TASK STATEMENT: The line with "The image size" through the last line of the entries: give these again exactly, and only these, without any pictures.

DATA RECORDS:

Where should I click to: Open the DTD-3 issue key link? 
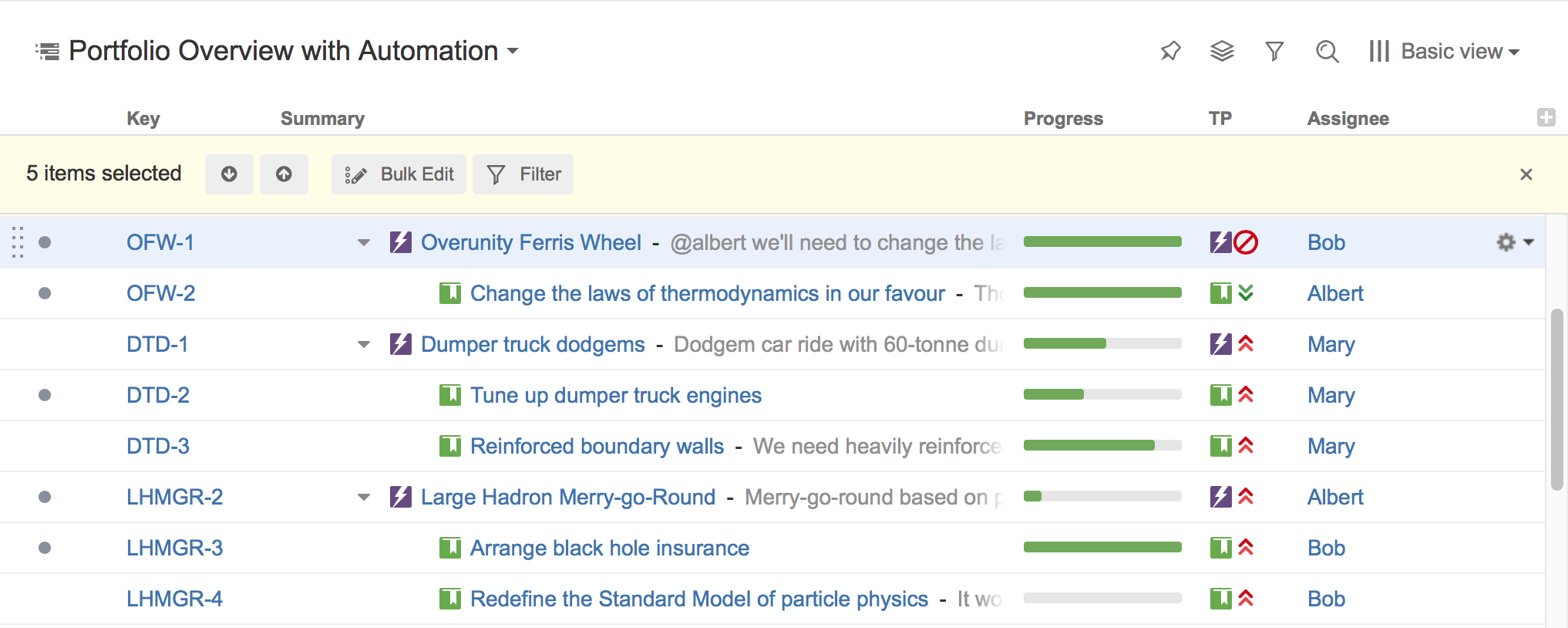[x=158, y=446]
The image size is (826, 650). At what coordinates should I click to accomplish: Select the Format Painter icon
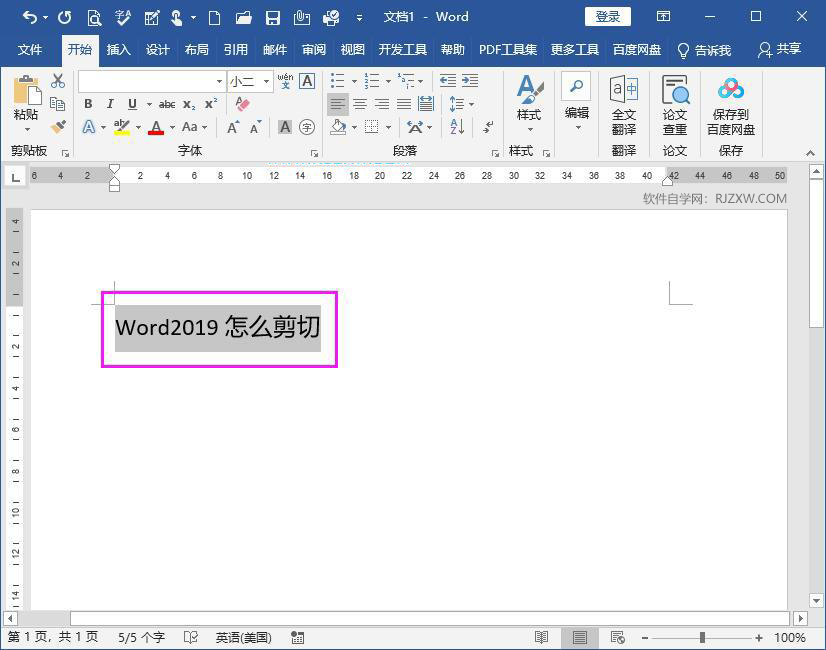point(58,126)
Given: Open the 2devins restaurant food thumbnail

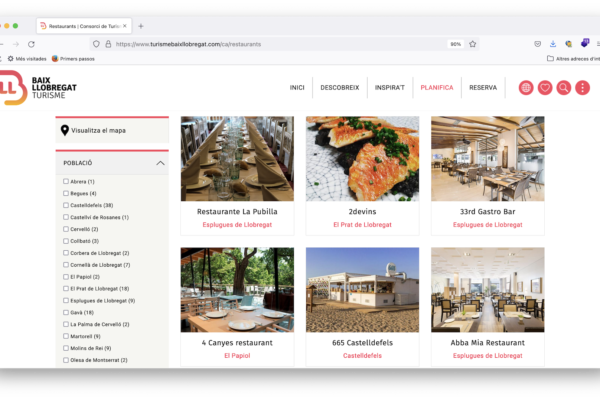Looking at the screenshot, I should tap(362, 158).
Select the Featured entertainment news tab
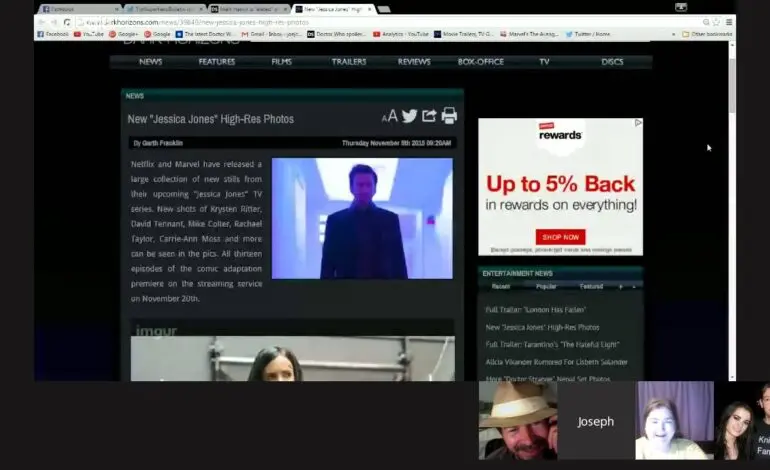Screen dimensions: 770x470 coord(591,286)
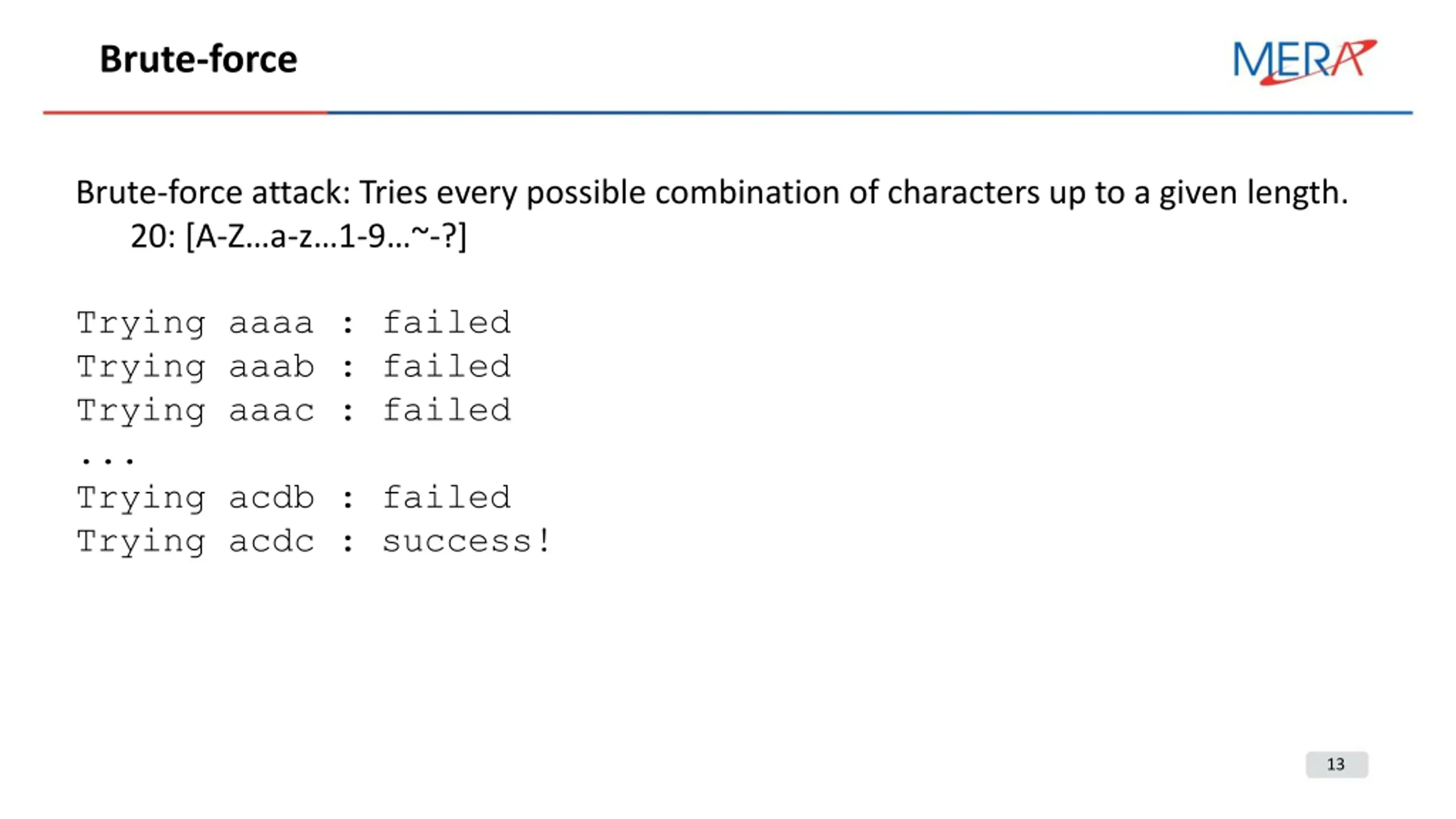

RESPONSE BOX:
The image size is (826, 650). At what coordinates should I click to accomplish: Select the Format Painter icon
point(58,126)
Given: Open the 2devins restaurant food thumbnail

Looking at the screenshot, I should tap(362, 158).
Select the Featured entertainment news tab
Screen dimensions: 770x470 coord(591,286)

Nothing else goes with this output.